Popular supplement fails clinical trial

Taking supplements of creatine to slow the muscular disease amyotrophic lateral sclerosis (ALS) may be a waste of time and money, conclude the authors of a new clinical trial published this week.

Taking supplements of creatine to slow the muscular disease amyotrophic lateral sclerosis (ALS) may be a waste of time and money, conclude the authors of a new clinical trial published this week.

The results from researchers in the Netherlands will come as a disappointment to the many patients with ALS (popularly called Lou Gehrig's disease in the United States) taking the nutritional supplement in an attempt to slow the devastating disease, which greatly shortens lives.

"No effect of creatine on disease progression could be found. Patients taking creatine progressed as fast as patients taking placebo and life was not extended due to creatine," said lead author Dr Geert Jan Groeneveld, a neurologist at University Medical Center Utrecht in the Netherlands.

Amyotrophic lateral sclerosis is a disease of the nerve cells that control muscle action. For unknown reasons, the cells and their nerve fibres slowly deteriorate, leading to weakness, muscle spasms and tremors, and eventually, paralysis. The great majority of patients die within ten years, half within three years.

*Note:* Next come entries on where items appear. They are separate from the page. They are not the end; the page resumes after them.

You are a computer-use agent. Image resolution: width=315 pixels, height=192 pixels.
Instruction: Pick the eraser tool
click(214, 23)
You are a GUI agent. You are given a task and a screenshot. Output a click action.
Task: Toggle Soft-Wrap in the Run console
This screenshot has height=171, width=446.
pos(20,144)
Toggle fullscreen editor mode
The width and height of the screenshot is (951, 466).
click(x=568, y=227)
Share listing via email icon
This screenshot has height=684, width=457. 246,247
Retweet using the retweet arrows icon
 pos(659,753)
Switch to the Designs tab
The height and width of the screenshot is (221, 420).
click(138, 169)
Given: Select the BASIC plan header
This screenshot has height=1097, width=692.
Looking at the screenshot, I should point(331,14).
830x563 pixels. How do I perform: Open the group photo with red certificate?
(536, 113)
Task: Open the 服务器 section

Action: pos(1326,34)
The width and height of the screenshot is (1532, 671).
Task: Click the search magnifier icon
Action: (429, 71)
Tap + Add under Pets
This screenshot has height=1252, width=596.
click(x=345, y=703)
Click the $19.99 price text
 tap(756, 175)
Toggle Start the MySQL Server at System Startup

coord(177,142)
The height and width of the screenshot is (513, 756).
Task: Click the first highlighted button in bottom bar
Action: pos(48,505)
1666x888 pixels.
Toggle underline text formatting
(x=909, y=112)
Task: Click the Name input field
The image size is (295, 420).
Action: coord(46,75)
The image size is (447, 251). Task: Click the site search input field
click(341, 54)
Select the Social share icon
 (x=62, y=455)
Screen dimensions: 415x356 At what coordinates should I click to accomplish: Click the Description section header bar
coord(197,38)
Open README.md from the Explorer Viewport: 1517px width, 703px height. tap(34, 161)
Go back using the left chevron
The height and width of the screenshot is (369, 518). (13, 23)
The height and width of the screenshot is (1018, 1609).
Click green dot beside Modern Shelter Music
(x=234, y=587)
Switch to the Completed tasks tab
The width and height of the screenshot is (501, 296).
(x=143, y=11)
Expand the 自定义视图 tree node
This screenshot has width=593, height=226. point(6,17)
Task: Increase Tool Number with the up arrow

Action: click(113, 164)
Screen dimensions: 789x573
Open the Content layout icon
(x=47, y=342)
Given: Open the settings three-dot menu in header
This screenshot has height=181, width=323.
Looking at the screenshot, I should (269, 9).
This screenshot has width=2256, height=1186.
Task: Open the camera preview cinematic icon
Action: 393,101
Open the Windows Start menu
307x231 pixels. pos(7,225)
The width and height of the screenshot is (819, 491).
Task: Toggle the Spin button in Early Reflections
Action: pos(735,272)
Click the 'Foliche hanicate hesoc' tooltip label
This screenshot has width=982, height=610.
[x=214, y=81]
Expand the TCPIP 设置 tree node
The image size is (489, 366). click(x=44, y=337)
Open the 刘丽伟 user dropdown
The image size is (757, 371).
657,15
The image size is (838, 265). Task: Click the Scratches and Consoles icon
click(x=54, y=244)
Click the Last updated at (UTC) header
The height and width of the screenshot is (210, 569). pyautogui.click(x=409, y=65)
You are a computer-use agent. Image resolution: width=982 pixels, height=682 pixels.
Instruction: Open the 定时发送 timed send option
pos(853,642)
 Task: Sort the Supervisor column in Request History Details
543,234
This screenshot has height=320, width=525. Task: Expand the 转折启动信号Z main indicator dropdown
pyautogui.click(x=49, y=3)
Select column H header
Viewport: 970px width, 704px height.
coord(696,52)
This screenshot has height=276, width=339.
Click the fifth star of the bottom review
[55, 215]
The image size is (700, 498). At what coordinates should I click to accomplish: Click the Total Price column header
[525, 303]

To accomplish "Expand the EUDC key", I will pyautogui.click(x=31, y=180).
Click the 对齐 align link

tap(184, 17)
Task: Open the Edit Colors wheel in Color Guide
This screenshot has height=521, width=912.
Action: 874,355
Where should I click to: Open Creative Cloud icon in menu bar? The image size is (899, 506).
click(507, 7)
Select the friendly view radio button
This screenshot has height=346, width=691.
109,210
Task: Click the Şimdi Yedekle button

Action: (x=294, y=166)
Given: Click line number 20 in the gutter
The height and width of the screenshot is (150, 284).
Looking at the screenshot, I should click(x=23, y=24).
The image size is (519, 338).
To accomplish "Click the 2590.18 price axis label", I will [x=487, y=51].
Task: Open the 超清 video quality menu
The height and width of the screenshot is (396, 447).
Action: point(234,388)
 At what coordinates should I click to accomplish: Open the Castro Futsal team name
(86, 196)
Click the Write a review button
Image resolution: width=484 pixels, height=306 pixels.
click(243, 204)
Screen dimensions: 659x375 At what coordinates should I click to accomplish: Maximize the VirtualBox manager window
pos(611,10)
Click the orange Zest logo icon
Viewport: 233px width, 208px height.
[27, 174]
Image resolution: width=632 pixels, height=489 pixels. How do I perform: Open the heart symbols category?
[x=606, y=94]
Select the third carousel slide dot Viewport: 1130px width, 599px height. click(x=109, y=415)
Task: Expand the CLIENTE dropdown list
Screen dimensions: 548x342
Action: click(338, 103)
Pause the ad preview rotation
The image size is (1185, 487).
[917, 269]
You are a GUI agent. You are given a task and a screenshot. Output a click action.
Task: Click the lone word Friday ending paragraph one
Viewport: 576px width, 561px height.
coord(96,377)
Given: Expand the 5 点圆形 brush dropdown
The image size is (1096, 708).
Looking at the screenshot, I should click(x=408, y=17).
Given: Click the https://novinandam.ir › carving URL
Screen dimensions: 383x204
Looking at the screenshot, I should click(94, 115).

Exercises can help maintain muscle strength and drugs may alleviate muscle spasms or cramps, but there is no cure for the disease. Riluzole, the only drug specifically approved for ALS, has only a modest effect on the progression of the disease.

Many patients with ALS began taking creatine several years ago -either on their own or on a doctor's recommendation - following the publication of a study in which creatine extended the lives of mice with an experimentally induced form of ALS. Hope was also drawn from research indicating that creatine helped athletes build muscles faster.

To address the value of creatine in slowing the decline of ALS, Groeneveld and his colleagues from several institutions in the Netherlands assigned 175 ALS patients to receive either 10 grams of creatine daily or a placebo. Neither the patients nor their doctors knew whether the patient was in the experimental or control group. They published their findings yesterday in the online edition of the Annals of Neurology.

After an average of just over ten months, results already indicated that creatine was not having a substantial beneficial effect on patients. During the study, 30 of the 87 patients in the creatine group died, compared to 28 of 88 patients in the control group. Also, there was no indication that creatine slowed the rate of decline in muscle strength, said researchers. There was no indication in the trial that creatine was unsafe.

The team pointed out that they used new theories of clinical trial design that allowed them to monitor the results more closely as the study progresses, and reach conclusions in a shorter time. This did however mean that small effects of a drug are harder to detect.

There remains a possibility that a smaller benefit would be revealed in a larger trial, said Groeneveld. "But if patients are paying a lot of money for creatine, they should consider stopping the treatment."

It is also possible that creatine will show modest benefits for ALS patients in two US trials of creatine, which are still enrolling patients, or that creatine could have usefulness in other doses or in combination with other drugs.

However it seems that researchers are not holding out great hope for that possibility. "I believe the trial effectively rules out the value in ongoing use of creatine, at least at that dose. And my suspicion is that higher doses, if effective at all, would be of marginal benefit," said Dr Jeffrey D. Rothstein, an expert in ALS at Johns Hopkins University in the US.